The `/api/v1/lookup` endpoint enriches a single indicator of compromise with contextual threat intelligence. For a given IP address, domain, URL, or file hash, it returns an AI-generated risk score, associated MITRE ATT\&CK techniques, the source feeds that have reported the indicator, and auto-generated detection queries ready to deploy in Splunk or Microsoft Sentinel. Use this endpoint for on-demand triage during an investigation or to enrich alerts in your SOAR playbook.

## Request

**Method:** `GET`\
**URL:** `https://socdefenders.ai/api/v1/lookup`\
**Auth:** Required — `Authorization: Bearer sk_live_YOUR_KEY`\
**Tier:** Free

## Query parameters

<ParamField query="value" type="string" required>
  The indicator value to enrich (e.g. `192.0.2.1`, `evil.com`, a file hash).
</ParamField>

<ParamField query="type" type="string">
  IOC type hint for disambiguation. One of: `ipv4`, `ipv6`, `domain`, `url`, `md5`, `sha1`, `sha256`, `cve`, `mitre-attack`, `email`. Providing this speeds up resolution when a value is ambiguous.
</ParamField>

## Example request

```bash theme={null}
curl -H "Authorization: Bearer sk_live_YOUR_KEY" \
  "https://socdefenders.ai/api/v1/lookup?value=192.0.2.1&type=ipv4"
```

## Response

```json theme={null}
{
  "value": "192.0.2.1",
  "type": "ipv4",
  "risk_score": "high",
  "confidence": "high",
  "mitre_techniques": [
    {
      "id": "T1071",
      "name": "Application Layer Protocol"
    },
    {
      "id": "T1041",
      "name": "Exfiltration Over C2 Channel"
    }
  ],
  "hunting_queries": {
    "splunk": "index=* dest_ip=\"192.0.2.1\" | stats count by src_ip, dest_ip, dest_port | sort -count",
    "kql": "NetworkCommunicationEvents | where RemoteIP == \"192.0.2.1\" | summarize count() by LocalIP, RemoteIP, RemotePort"
  },
  "sources": [
    {
      "feed_name": "CISA Alerts",
      "category": "government"
    },
    {
      "feed_name": "Emerging Threats",
      "category": "community"
    }
  ]
}
```

### Response fields

<ResponseField name="value" type="string">
  The indicator value that was queried.
</ResponseField>

<ResponseField name="type" type="string">
  The detected or specified IOC type (e.g. `ipv4`, `domain`, `sha256`).
</ResponseField>

<ResponseField name="risk_score" type="string">
  AI-generated risk rating for this indicator. One of: `critical`, `high`, `medium`, `low`.
</ResponseField>

<ResponseField name="confidence" type="string">
  Confidence level assigned by the source feed(s). One of: `high`, `medium`, `low`.
</ResponseField>

<ResponseField name="mitre_techniques" type="array">
  MITRE ATT\&CK techniques associated with this indicator.

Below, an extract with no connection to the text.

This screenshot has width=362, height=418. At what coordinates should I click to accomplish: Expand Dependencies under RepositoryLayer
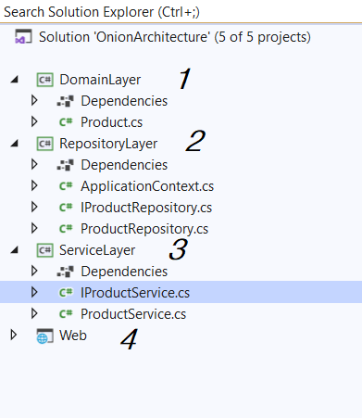34,164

  <Expandable title="properties">
    <ResponseField name="mitre_techniques[].id" type="string">
      MITRE ATT\&CK technique ID (e.g. `T1071`).
    </ResponseField>

    <ResponseField name="mitre_techniques[].name" type="string">
      Human-readable technique name (e.g. `Application Layer Protocol`).
    </ResponseField>
  </Expandable>
</ResponseField>

<ResponseField name="hunting_queries" type="object">
  Auto-generated detection queries for common SIEM platforms.

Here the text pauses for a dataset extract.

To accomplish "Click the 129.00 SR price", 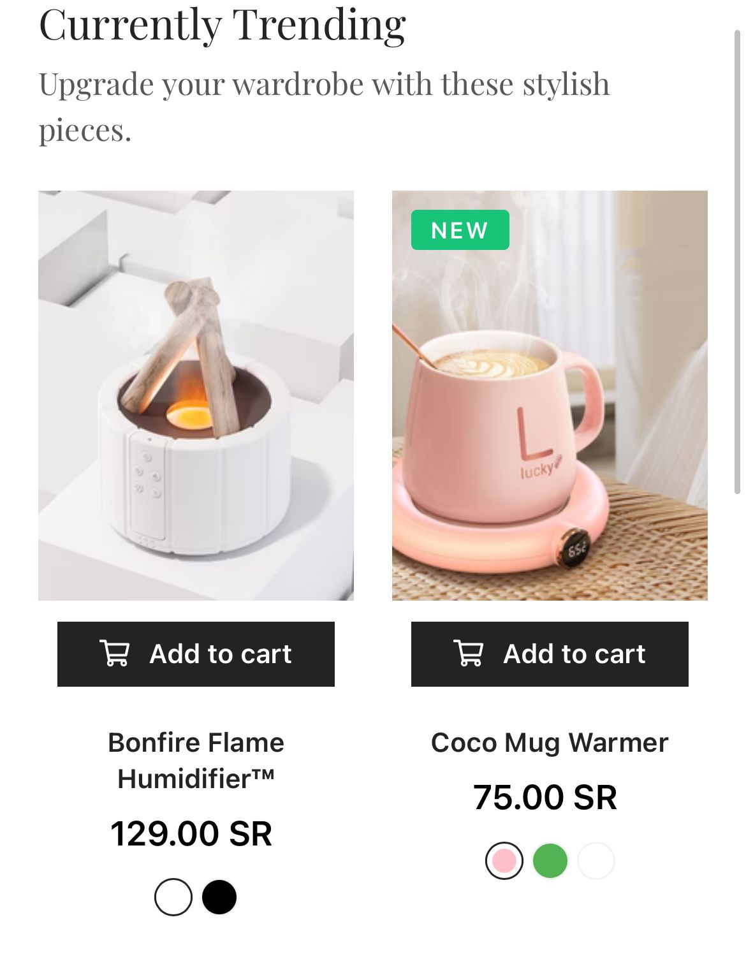I will (191, 833).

  <Expandable title="properties">
    <ResponseField name="hunting_queries.splunk" type="string">
      SPL (Search Processing Language) query for Splunk.
    </ResponseField>

    <ResponseField name="hunting_queries.kql" type="string">
      KQL (Kusto Query Language) query for Microsoft Sentinel or Microsoft Defender.
    </ResponseField>
  </Expandable>
</ResponseField>

<ResponseField name="sources" type="array">
  List of source feeds that have reported this indicator.

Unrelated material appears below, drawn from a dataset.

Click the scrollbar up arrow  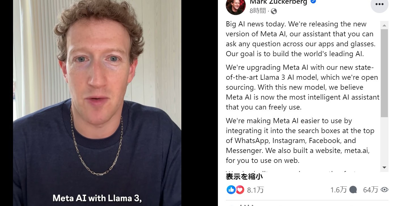(384, 26)
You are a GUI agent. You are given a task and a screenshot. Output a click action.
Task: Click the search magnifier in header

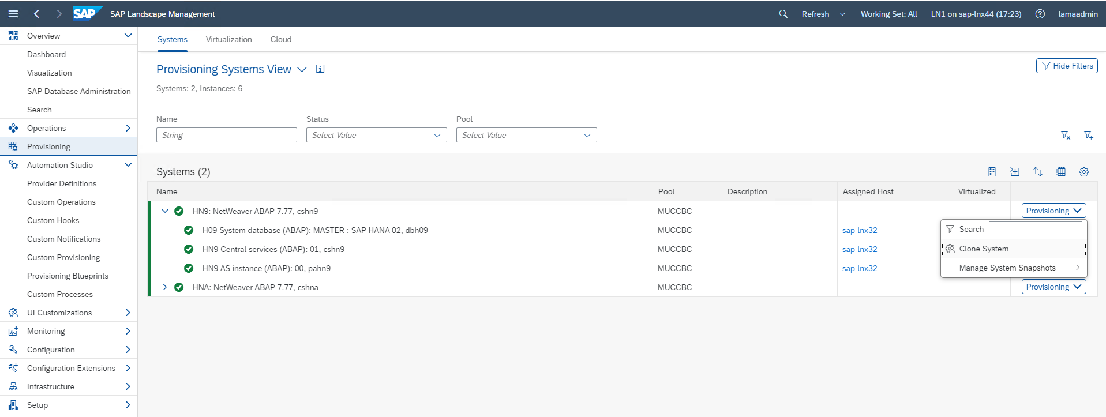(783, 14)
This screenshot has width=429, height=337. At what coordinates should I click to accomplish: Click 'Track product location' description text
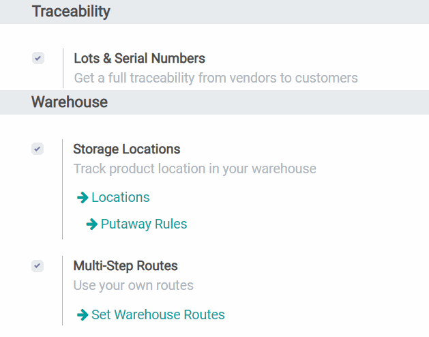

  <Expandable title="properties">
    <ResponseField name="sources[].feed_name" type="string">
      Name of the source feed (e.g. `CISA Alerts`).
    </ResponseField>

    <ResponseField name="sources[].category" type="string">
      Category of the source feed (e.g. `government`, `commercial`, `community`).
    </ResponseField>
  </Expandable>
</ResponseField>

## Error responses

If your API key is missing or invalid, the API returns a `401 Unauthorized` response:

```json theme={null}
{
  "error": {
    "code": "missing_api_key",
    "message": "API key is required. Include it in the Authorization header as \"Bearer sk_live_...\" or in the X-API-Key header.",
    "request_id": "req_..."
  }
}
```

See [Authentication](/api-reference/authentication) for the full error code reference.